Mark Shurtleff told USA Today that he plans to file suit against the BCS, claiming it violates antitrust rules because it is an "illegal monopoly." Shurtleff and Utah Sen. Orrin Hatch (R) have been leading the crusade against the BCS since Utah was left out of the national championship game following an undefeated season in 2008. Hatch has been a part of congressional hearings that have questioned whether the BCS violates antitrust rules.
Shurtleff plans to pursue the action in federal court within a few months, and expects other states to join. Many wondered whether the state would continue to push for a more equitable postseason in college football now that the university is a member of the Pac-12. Shurtleff explained to the newspaper, "This isn't about bragging rights. It isn't some kind of frivolous deal. There are serious antitrust violations that are harming taxpayer-funded institutions to the tune of hundreds of millions of dollars.
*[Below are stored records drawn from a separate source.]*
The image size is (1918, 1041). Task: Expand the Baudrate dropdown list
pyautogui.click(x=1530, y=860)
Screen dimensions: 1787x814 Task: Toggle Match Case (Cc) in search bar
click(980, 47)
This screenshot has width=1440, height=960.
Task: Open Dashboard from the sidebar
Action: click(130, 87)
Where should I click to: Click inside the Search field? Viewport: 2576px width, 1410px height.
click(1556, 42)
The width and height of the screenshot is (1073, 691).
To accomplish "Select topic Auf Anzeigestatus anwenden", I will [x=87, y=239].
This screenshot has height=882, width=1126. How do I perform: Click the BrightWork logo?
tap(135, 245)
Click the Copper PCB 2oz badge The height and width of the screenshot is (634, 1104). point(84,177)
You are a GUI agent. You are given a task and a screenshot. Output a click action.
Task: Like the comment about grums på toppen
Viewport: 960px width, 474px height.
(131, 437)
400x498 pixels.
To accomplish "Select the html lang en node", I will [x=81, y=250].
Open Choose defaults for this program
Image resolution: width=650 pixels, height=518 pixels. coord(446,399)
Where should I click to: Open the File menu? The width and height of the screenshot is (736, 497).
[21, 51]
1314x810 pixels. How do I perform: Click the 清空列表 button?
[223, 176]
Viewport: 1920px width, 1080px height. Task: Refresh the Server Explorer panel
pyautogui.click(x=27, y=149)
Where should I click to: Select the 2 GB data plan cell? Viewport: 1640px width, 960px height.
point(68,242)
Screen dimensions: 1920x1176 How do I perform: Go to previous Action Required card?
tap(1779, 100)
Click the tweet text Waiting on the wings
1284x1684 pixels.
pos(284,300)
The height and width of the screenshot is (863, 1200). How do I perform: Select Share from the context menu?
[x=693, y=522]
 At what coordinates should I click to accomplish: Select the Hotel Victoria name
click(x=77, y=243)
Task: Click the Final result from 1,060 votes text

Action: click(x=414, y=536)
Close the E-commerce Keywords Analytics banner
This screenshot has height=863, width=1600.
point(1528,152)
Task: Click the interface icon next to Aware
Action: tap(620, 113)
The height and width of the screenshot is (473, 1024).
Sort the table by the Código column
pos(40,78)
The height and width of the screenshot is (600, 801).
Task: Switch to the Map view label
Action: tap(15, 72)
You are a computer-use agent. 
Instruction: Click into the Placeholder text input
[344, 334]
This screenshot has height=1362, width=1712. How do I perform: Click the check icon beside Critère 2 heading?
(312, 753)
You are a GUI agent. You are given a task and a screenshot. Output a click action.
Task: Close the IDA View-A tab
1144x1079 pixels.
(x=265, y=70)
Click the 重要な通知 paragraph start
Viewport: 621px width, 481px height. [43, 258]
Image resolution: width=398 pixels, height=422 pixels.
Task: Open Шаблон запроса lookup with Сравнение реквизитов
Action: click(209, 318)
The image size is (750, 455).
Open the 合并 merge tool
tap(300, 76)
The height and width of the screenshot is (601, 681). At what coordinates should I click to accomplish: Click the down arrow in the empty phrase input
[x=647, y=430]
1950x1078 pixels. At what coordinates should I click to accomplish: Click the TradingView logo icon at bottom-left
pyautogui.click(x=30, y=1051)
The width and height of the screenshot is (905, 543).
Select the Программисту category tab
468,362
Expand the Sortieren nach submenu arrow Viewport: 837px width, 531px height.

And the right thing to do, regardless of whether teams in your state benefit, is to go after the antitrust violations ... all the way from the Sherman Act through price fixing."
The BCS stirs controversy seemingly every year because of its structure, where only six conferences get automatic bids. Teams from outside those conferences have made it into BCS games, but have yet to get into a national championship game despite undefeated seasons. BCS chief Bill Hancock always maintains that the non-AQ schools have more access than ever before under the BCS system. While that is true, it still does not explain why an undefeated team should be denied playing a championship based on its conference.
Then there is the issue of the disparity in the payouts. The non-AQ conferences got a total of $24.7 million from the BCS last season, which was a record. But the six AQ conferences got $145 million.
Fans seem to want a playoff, but do not want the federal government involved. The university presidents and athletic directors who are in charge of the BCS do not want a playoff and will do whatever it takes to preserve the power structure currently in place. The courts are going to have to rule the BCS does in fact violate antitrust laws for anything to begin to change. Whether that happens remains to be seen.